No caso da decisão do STF de hoje que beneficia o petista, no entanto, não se trata de progressão de regime ou abatimento de pena, mas justamente da ilegalidade da prisão. Portanto a defesa de Lula não vai deve objetar sua liberação.

E, no caso, nem haveria essa possibilidade, avalia Gustavo Badaró. “[A defesa] não poderia fazer isso. Não faz sentido.”

Polícia Militar reforçava a segurança ao redor da Superintendência da Polícia Federal na capital paranaense no dia 8 de abril de 2018, após a prisão do ex-presidente Lula
Polícia Militar reforçava a segurança ao redor da Superintendência da Polícia Federal na capital paranaense no dia 8 de abril de 2018, após a prisão do ex-presidente Lula créditos: Marcello Casal Jr/Agência Brasil

Como Lula ficará perante a Justiça?

Lula deve ser solto porque o caso pelo qual está preso ainda não transitou em julgado. Após sua liberação, ele poderá aguardar o andamento dos processos a que responde na Justiça em liberdade.

No entanto, como já foi condenado em segunda instância no caso do tríplex, pela Lei da Ficha Limpa o ex-presidente continua inelegível.

No caso do tríplex, o petista é acusado de receber propina da empreiteira OAS na forma da reserva e reforma de um apartamento no Guarujá. Em julho de 2017, Lula foi condenado a 9 anos e 6 meses de prisão por corrupção passiva e lavagem de dinheiro pelo então juiz Sergio Moro. A condenação foi confirmada pelo TRF-4 em 2018, com aumento de pena para 12 anos e um mês de prisão. Em abril de 2019, o STJ decidiu manter a condenação, mas reduziu a pena para 8 anos e 10 meses.

A defesa diz que não houve propina, que o apartamento nunca pertenceu ao presidente, e que a condenação de Lula é um ato de perseguição política. Atualmente o processo tem recursos no STJ e o STF analisa o pedido da defesa de suspeição do juiz Sergio Moro no processo.

Lula só voltaria a ter a ficha limpa para poder ser candidato à Presidência da República se Supremo
considerar Moro suspeito
. Nesse caos, o processo voltaria à primeira instância para ser julgado novamente.

O presidente também espera o julgamento em segunda instância do processo do sítio de Atibaia, em que ele é acusado de receber propinas das construtoras OAS e Odebrecht por meio de reforma em um sítio que frequentava no interior de São Paulo).

Mas, com a decisão de hoje, mesmo se for condenado em segunda instância, ele continua aguardando o processo em liberdade até não haver mais possibilidade de recurso.

E, caso haja condenação definitiva sem possibilidade de recurso em qualquer um dos outros casos a que responde na Justiça, o ex-presidente poderia ser preso novamente.

No Sindicato dos Metalúrgicos no dia 8 de abril, antes de se entregar à PF, Lula participou de ato em homenagem à esposa Marisa Letícia, falecida
No Sindicato dos Metalúrgicos no dia 8 de abril, antes de se entregar à PF, Lula participou de ato em homenagem à esposa Marisa Letícia, falecida créditos: Rovena Rosa/Agência Brasil

Quais os outros processos de Lula?

Além das condenações nos casos do tríplex e no caso do sítio em Atibaia, Lula enfrenta outros processos na Justiça. Ainda é réu em sete deles e foi absolvido em um, no qual era acusado de crime de obstrução de Justiça.

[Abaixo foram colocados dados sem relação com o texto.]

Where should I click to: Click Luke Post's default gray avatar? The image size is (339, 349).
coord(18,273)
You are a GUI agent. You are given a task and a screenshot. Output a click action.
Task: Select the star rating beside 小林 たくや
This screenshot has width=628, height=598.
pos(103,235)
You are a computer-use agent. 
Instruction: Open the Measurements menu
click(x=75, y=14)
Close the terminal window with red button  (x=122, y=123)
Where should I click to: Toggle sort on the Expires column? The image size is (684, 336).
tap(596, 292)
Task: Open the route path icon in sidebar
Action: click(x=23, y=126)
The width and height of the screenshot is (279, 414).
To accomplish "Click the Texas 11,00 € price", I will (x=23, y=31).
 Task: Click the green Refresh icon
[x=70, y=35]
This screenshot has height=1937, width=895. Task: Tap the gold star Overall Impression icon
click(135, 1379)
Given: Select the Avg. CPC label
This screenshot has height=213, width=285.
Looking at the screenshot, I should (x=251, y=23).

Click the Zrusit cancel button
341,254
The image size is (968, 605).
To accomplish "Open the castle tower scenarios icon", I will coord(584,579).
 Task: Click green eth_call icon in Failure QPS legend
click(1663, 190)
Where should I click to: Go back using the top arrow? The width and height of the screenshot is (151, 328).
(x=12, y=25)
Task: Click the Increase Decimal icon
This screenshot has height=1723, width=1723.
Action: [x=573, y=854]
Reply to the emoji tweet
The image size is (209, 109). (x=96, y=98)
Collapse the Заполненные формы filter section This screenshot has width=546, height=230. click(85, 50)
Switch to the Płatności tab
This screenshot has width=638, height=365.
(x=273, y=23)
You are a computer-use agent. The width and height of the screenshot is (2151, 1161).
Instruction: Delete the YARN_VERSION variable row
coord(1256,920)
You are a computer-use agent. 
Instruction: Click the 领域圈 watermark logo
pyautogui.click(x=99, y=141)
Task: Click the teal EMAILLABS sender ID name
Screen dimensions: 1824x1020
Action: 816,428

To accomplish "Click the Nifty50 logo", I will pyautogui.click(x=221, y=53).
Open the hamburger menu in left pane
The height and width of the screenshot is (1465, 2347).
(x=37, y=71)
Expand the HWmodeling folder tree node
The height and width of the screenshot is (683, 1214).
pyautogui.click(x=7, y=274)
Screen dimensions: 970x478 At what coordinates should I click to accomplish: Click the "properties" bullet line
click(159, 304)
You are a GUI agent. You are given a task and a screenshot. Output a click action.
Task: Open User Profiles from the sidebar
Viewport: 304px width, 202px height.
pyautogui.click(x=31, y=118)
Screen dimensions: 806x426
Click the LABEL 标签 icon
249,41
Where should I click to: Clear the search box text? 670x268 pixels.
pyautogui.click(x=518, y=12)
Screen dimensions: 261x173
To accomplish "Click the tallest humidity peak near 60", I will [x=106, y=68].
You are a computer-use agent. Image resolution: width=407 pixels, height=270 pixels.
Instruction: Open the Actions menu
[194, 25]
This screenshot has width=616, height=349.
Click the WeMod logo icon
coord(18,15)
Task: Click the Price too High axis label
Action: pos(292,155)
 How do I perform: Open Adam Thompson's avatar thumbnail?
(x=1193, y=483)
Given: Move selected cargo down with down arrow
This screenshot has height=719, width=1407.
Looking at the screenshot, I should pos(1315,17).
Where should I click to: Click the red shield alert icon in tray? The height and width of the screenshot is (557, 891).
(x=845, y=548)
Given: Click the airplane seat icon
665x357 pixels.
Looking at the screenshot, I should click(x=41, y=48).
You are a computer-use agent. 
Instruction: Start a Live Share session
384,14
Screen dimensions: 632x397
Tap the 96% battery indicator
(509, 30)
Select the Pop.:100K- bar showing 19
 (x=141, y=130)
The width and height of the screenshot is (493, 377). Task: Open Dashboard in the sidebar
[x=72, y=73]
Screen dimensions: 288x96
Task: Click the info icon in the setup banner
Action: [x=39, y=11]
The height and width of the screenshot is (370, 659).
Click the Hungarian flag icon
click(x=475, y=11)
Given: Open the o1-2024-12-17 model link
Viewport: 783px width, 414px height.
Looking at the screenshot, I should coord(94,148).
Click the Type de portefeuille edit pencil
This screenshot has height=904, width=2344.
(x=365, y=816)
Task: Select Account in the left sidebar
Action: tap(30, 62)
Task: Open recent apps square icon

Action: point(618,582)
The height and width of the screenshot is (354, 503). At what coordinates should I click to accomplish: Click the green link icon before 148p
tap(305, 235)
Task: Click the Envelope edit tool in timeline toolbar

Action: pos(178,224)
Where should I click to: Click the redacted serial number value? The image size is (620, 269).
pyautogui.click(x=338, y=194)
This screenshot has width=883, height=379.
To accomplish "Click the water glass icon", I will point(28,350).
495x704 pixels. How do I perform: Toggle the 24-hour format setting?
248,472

A acusação da qual foi absolvido era de que ele tinha atrapalhado as investigações da Lava Jato, ao supostamente se envolver em uma tentativa de comprar o silêncio do ex-diretor da Petrobras Nestor Cerveró, que havia fechado um acordo de delação premiada com o Ministério Público Federal. O juiz Ricardo Leite considerou que as provas eram insuficientes e que a acusação estava baseada somente em relatos de delatores.

Entre os processos que ainda não foram julgados estão dois casos envolvendo acusações de suposto recebimento de proprina para o Instituto Lula. Em um deles, o MPF afirma que Odebrecht teria comprado um terreno em São Paulo no valor de R$ 12 milhões para a construção de uma nova sede para o instituto do ex-presidente. A defesa de Lula nega que ele “tenha praticado qualquer crime ou recebido qualquer benefício em troca de atos praticados na condição de Chefe de Estado e Chefe de Governo”.

No outro caso envolvendo o instituto, a acusação é de que uma doação de R$ 1 milhão recebida pela entidade seria propina para intermediação de negócios entre empresário e o líder da Guiné Equatorial, Teodoro Obiang.

O ex-presidente nega irregularidades — ele admite ter recebido a doação, mas nega ter feito qualquer favor em troca. Na época, sua defesa disse que a acusação “pretendeu, de forma absurda e injurídica, a transformação uma doação recebida de empresa privada pelo Instituto Lula, devidamente contabilizada e declarada às autoridades, em tráfico internacional de influência”.

Entre os casos ainda não julgados há também uma acusação do MPF de que ele teria pressionado o Banco Nacional de Desenvolvimento Econômico e Social (BNDES) a liberar empréstimos para obras da Odebrecht em Angola, em dois processos. O ex-presidente diz que jamais interferiu na concessão de qualquer benefício do BNDES.

Há ainda outros processos em que Lula é acusado de corrupção passiva, lavagem de dinheiro e formação de organização criminosa. Dois deles são no âmbito da Operação Zelotes. Um envolve a compra de caças pelo governo brasileiro e o outro uma medida provisória que prorrogou incentivos fiscais para montadoras.

A defesa diz que Lula jamais praticou qualquer ato ilícito e que é alvo de perseguição política.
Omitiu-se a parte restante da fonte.